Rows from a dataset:
□ □ □

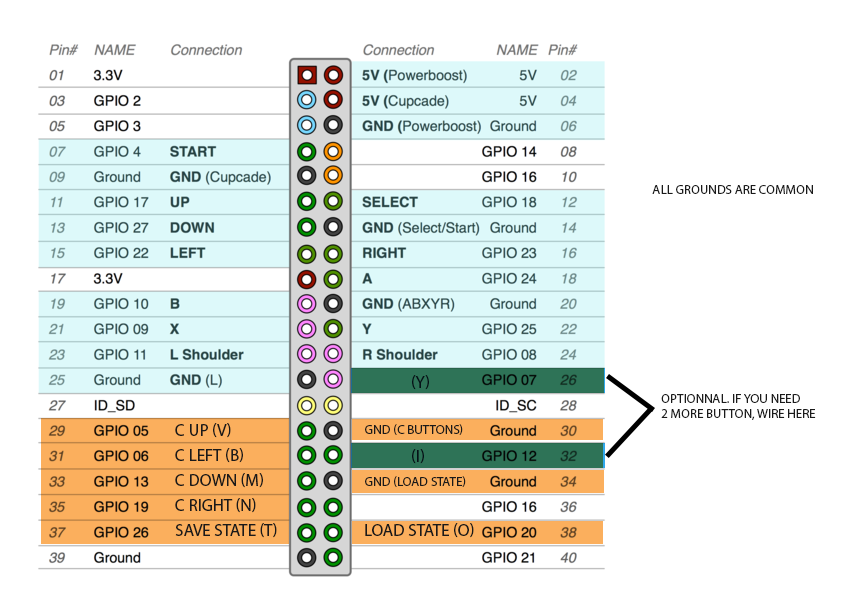Click the left Connection column header
Image resolution: width=852 pixels, height=606 pixels.
[206, 50]
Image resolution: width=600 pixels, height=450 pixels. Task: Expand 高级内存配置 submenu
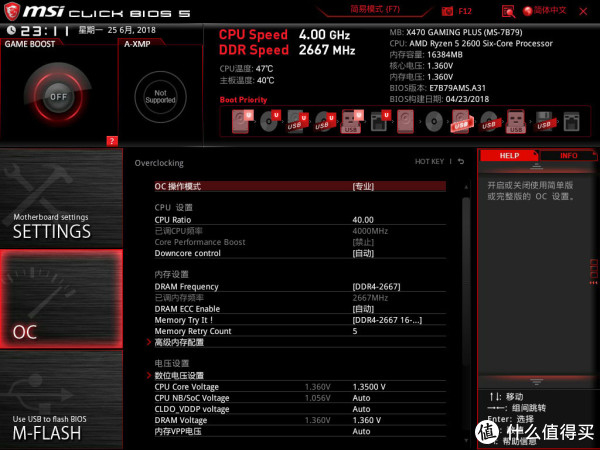(x=178, y=342)
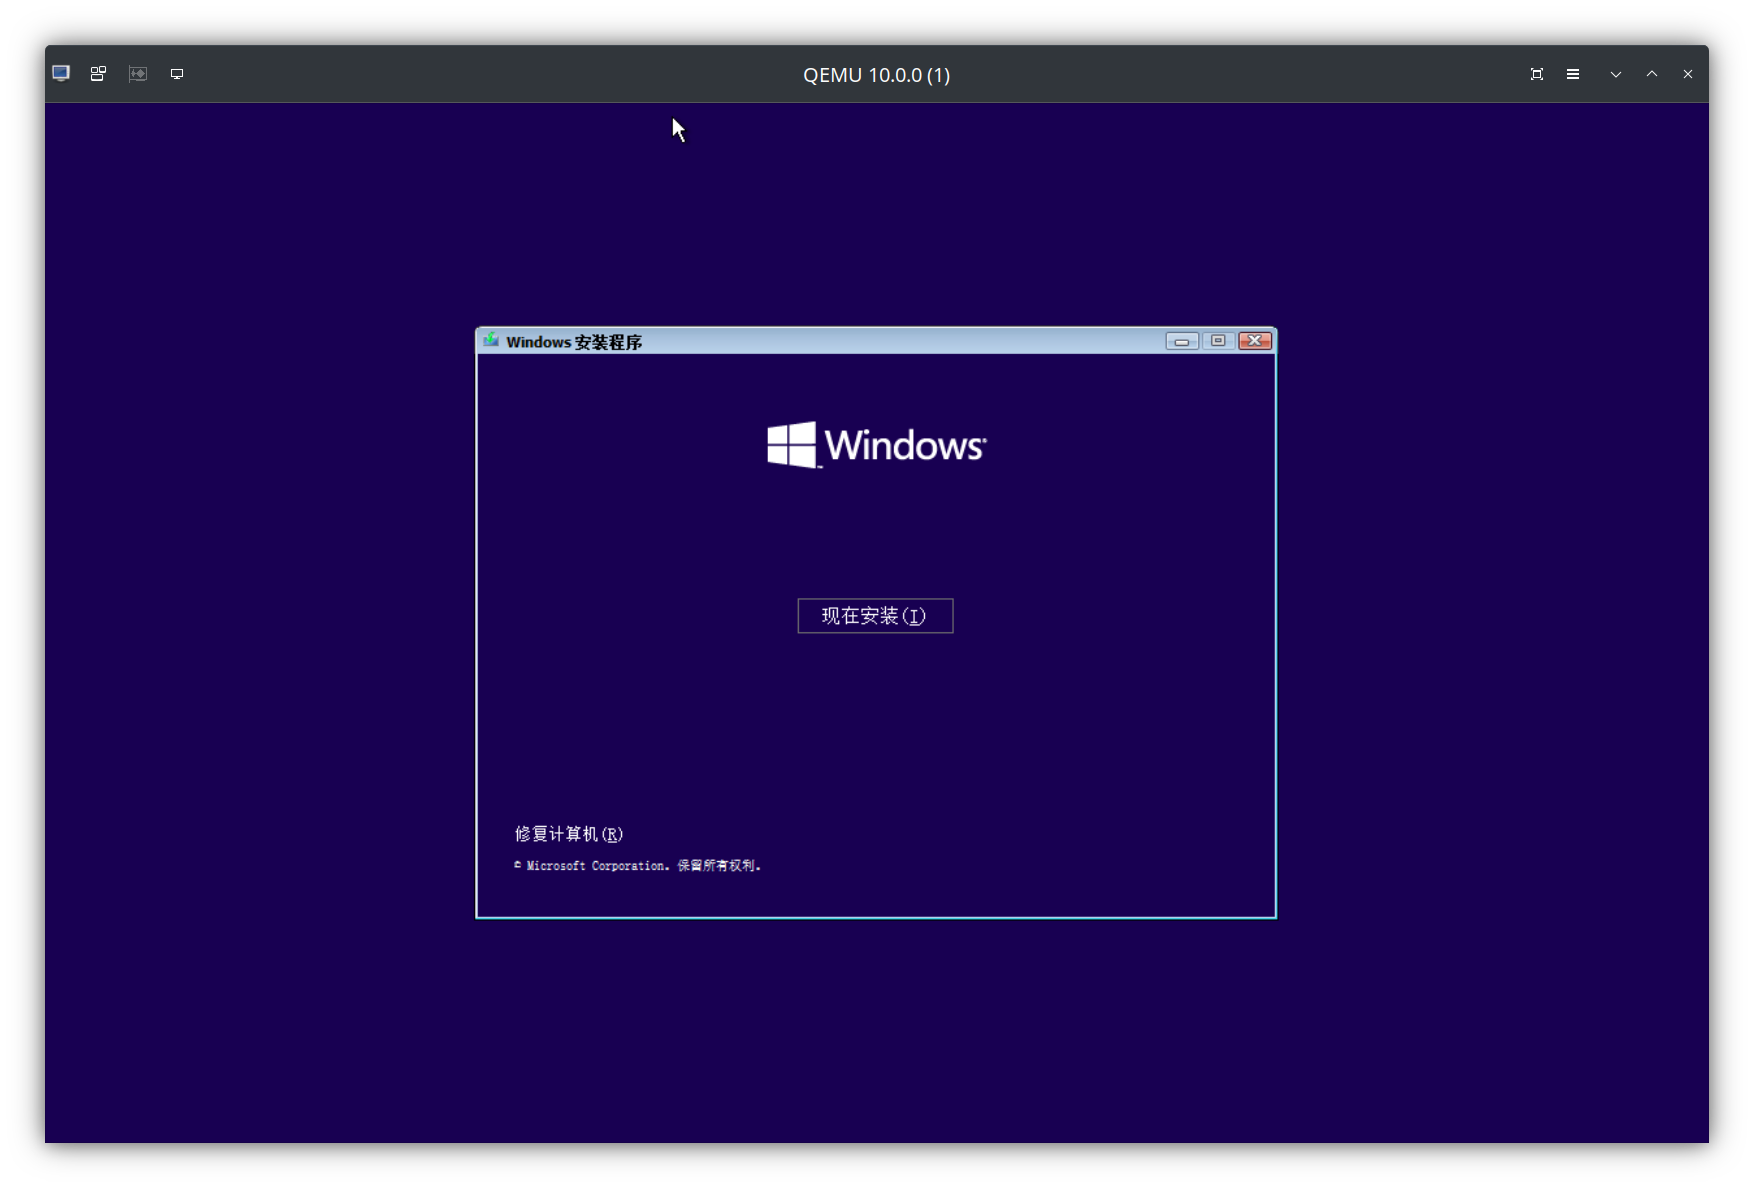The width and height of the screenshot is (1754, 1188).
Task: Click the upward chevron in the title bar
Action: pyautogui.click(x=1651, y=74)
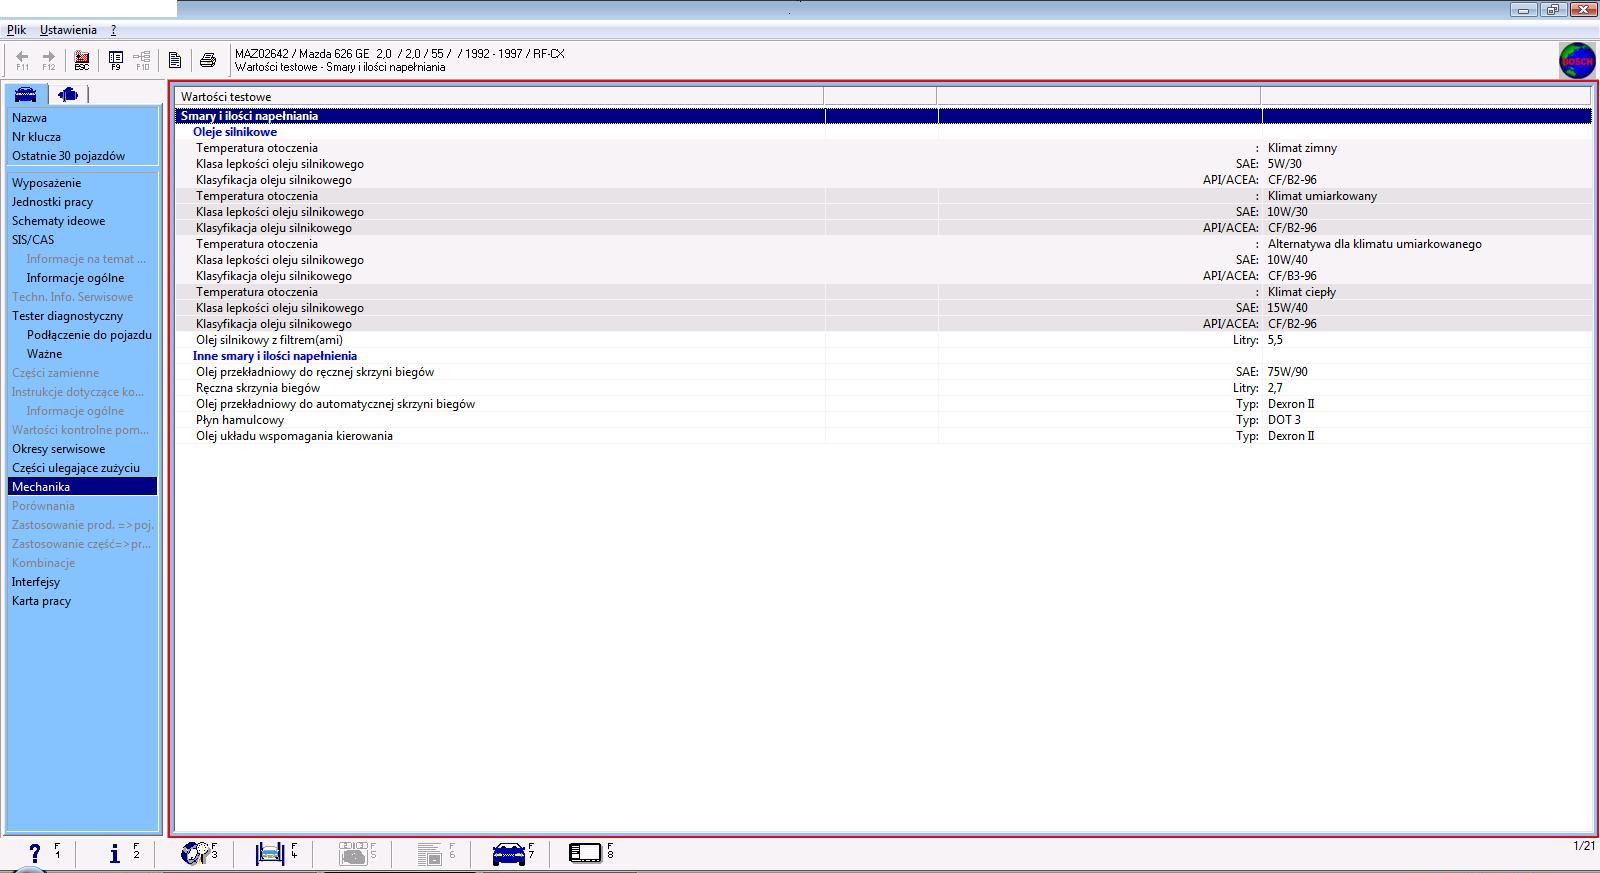
Task: Open the Plik menu
Action: pos(16,30)
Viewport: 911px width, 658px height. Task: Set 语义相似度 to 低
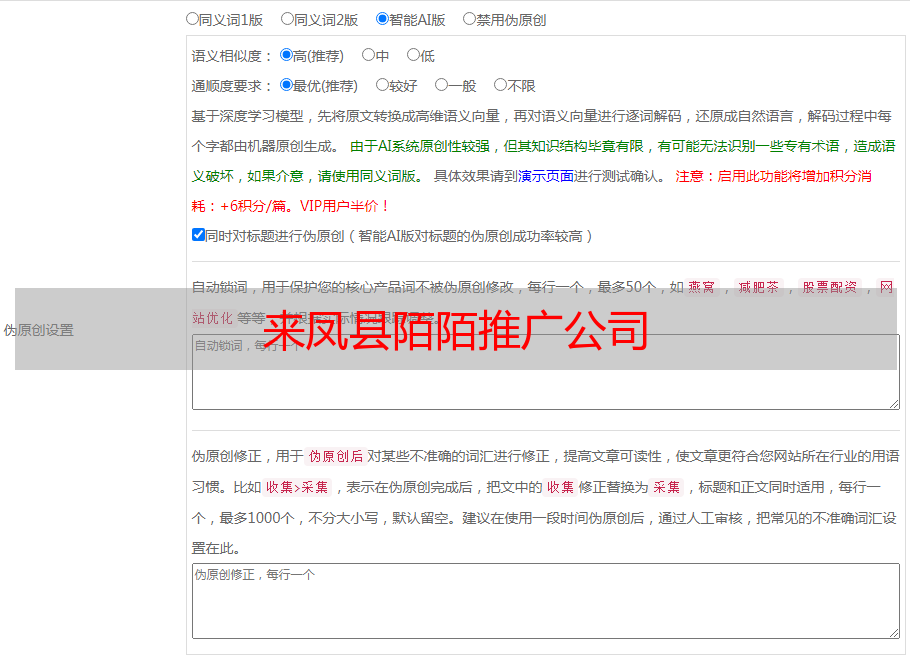pos(413,55)
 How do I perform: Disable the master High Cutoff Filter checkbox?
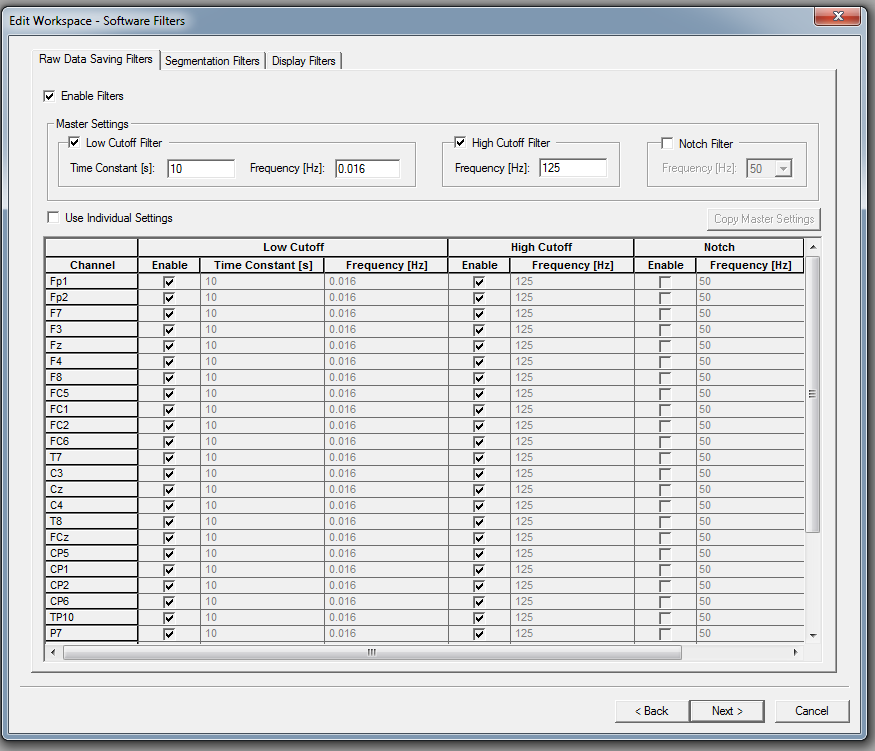pyautogui.click(x=460, y=143)
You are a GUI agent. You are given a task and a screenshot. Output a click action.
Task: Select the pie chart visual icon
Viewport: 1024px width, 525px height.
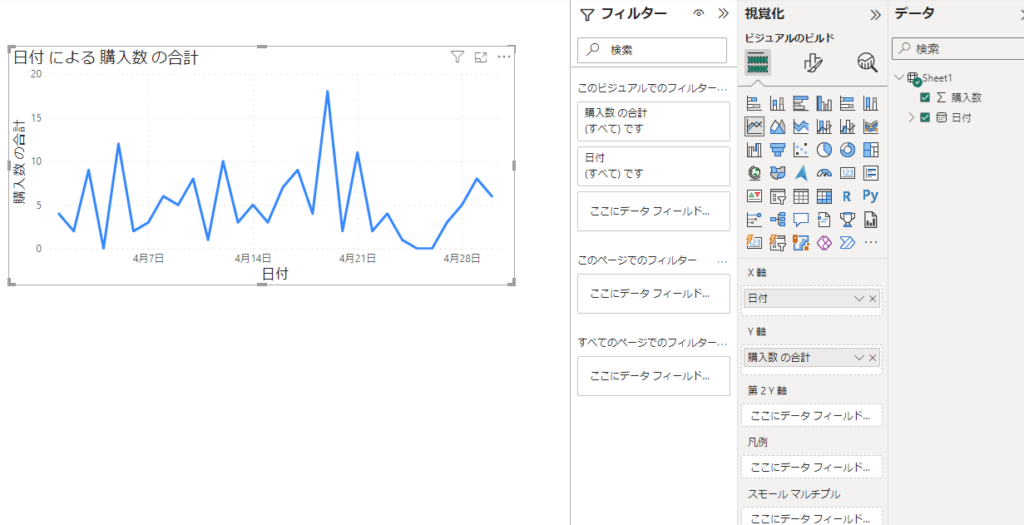825,150

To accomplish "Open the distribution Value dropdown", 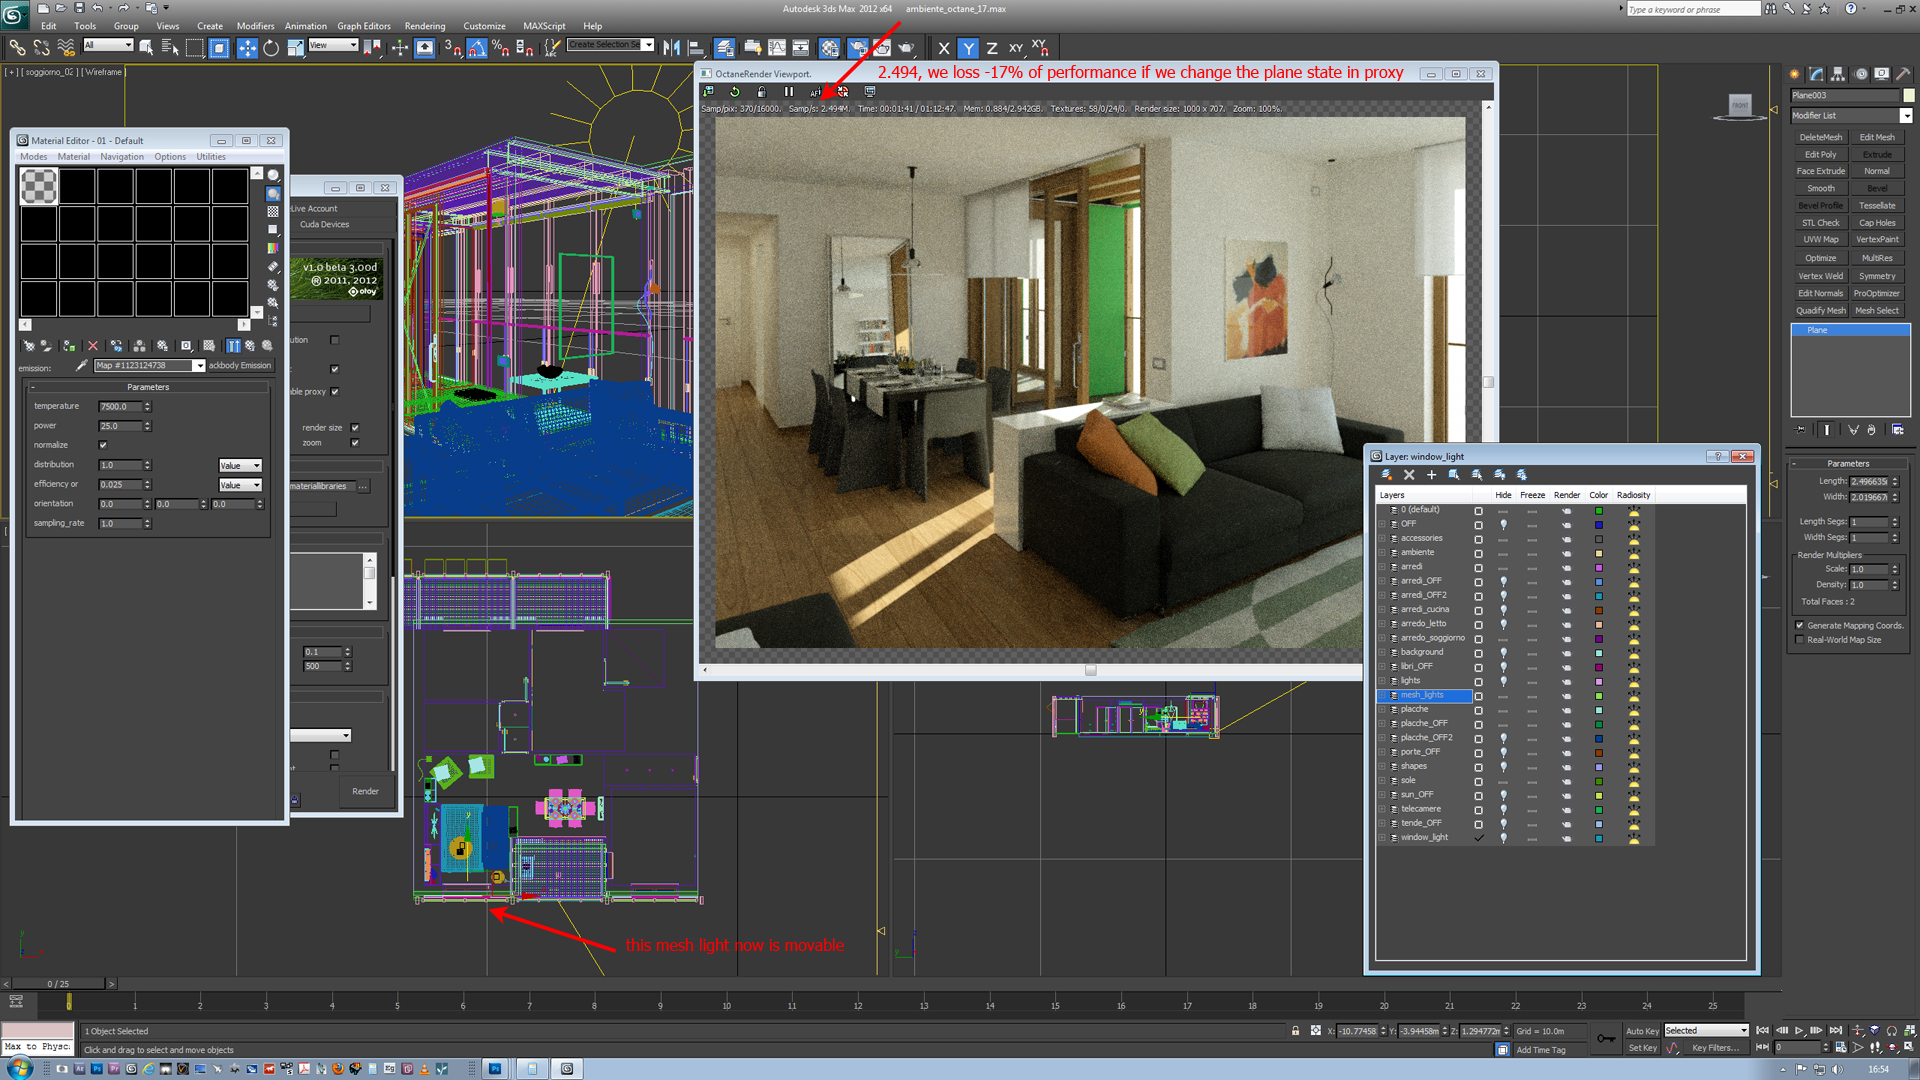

□ □ □

Edit the records above by replacing "Viewport" with "Display" throughout, keeping everything else unchanged, and omit the pictures from the output.

Click the left Connection column header
Image resolution: width=852 pixels, height=606 pixels.
[206, 50]
Image resolution: width=600 pixels, height=450 pixels. Task: Expand 高级内存配置 submenu
(x=178, y=342)
The width and height of the screenshot is (1754, 1188).
Task: Click the upward chevron in the title bar
Action: pyautogui.click(x=1651, y=74)
Task: Open the Plik menu
Action: pos(16,30)
Display: 911px width, 658px height. Task: Set 语义相似度 to 低
pos(413,55)
 How do I perform: Disable the master High Cutoff Filter checkbox?
pyautogui.click(x=460, y=143)
You are a GUI agent. You are given a task and a screenshot. Output a click action.
Task: Select the pie chart visual icon
Display: 1024px width, 525px height.
825,150

To accomplish "Open the distribution Value dropdown", 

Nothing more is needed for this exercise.